Just like the late 1990s when 3G was deployed, billions are being spent to deploy systems capable of delivering video to mobile devices. However, In-Stat reports that "mobile" doesn't necessarily mean the same thing as "cellular." New technologies and business models are now under development that may threaten mobile operators' ability to profit from video content, the high-tech market research firm says.
"Cellular operators may find that consumers won't be as interested in their video offerings once other types of service are available," says David Chamberlain, In-Stat analyst. "Of the five methods of mobile video delivery studied in a recent In-Stat report, two operate outside the current cell phone ecosystem, and a third--out-of-band video--seems to be allied to mobile operators for commercial convenience, not technological necessity." All three, Chamberlain says, could bypass mobile operators altogether.

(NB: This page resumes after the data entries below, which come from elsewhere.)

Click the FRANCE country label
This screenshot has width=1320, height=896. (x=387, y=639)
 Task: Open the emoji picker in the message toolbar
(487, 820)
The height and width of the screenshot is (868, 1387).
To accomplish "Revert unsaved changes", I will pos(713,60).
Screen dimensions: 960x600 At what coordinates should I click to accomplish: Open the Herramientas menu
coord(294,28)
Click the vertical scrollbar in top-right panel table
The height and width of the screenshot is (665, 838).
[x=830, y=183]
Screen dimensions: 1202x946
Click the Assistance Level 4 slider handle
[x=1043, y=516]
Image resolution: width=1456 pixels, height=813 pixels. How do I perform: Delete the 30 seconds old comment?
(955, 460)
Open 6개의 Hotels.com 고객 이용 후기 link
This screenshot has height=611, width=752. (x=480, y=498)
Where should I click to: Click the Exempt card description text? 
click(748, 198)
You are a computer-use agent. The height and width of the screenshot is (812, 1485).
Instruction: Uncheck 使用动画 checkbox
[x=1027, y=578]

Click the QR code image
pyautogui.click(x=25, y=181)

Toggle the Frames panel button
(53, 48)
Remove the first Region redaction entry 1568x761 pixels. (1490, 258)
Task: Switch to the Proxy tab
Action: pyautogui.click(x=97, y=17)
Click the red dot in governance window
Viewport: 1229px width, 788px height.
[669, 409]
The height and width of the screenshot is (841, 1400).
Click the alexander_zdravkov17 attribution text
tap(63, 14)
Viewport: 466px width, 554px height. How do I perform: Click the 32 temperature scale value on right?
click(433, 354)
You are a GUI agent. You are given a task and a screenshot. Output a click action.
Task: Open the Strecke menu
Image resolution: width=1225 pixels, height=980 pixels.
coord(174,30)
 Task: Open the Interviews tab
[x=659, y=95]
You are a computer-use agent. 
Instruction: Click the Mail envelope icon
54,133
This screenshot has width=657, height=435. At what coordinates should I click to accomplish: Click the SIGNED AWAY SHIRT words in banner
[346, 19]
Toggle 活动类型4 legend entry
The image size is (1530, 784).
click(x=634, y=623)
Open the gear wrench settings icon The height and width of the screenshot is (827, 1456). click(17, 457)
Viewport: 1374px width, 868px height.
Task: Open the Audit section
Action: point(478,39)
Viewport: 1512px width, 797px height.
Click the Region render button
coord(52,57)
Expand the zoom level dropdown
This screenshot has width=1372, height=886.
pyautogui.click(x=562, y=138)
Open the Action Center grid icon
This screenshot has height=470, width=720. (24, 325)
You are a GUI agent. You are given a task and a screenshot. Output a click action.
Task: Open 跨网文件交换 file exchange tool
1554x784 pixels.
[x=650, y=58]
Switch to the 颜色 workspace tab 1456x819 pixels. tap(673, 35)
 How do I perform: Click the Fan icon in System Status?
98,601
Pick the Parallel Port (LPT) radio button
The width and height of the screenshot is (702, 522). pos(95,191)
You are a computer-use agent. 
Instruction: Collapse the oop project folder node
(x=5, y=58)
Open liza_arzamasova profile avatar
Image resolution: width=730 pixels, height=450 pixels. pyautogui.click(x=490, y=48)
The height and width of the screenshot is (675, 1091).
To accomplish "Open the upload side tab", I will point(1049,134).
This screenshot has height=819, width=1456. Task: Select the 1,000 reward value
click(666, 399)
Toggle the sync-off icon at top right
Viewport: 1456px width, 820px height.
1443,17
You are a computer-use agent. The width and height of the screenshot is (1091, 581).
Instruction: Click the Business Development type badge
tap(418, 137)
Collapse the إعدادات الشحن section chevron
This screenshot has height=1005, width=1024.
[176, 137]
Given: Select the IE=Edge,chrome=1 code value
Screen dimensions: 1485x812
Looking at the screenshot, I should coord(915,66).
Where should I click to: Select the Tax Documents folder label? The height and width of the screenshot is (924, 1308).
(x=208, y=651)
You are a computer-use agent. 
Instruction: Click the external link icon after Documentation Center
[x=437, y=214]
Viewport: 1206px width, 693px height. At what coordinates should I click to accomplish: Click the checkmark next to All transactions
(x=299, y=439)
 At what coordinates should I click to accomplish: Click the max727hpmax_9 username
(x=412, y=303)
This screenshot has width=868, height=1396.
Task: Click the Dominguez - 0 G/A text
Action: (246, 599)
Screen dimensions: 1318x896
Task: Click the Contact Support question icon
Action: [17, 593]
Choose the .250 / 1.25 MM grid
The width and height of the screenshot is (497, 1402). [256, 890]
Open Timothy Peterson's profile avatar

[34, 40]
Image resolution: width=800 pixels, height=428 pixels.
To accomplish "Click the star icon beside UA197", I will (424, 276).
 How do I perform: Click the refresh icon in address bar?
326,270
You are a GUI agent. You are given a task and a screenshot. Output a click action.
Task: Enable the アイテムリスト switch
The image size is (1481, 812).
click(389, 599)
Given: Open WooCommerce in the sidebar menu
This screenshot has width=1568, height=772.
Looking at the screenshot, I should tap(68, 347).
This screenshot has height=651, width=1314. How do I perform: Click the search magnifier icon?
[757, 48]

Recent research by In-Stat found the following:
* Free-to-air mobile video, being considered by broadcasters, could disrupt other video services associated with cellular operators.
* Tech-savvy users' interest in time- and place-shifting services from Orb and Sling Media threaten to bypass operators' walled gardens.
* Even though video that can be delivered entirely from within the operators' walled gardens was first to market, it suffers from general user apathy, according to an In-Stat survey of US mobile users.
The research, "Wireless Operators May Lose Control of Mobile Video" (#IN0703669MCM), covers the market for mobile video. It includes an overview of the types of mobile video and the competing groups that are trying to promote their own standards. It also looks carefully at the attitudes of US consumers about the four most prevalent mobile video delivery scenarios, based on an In-Stat survey.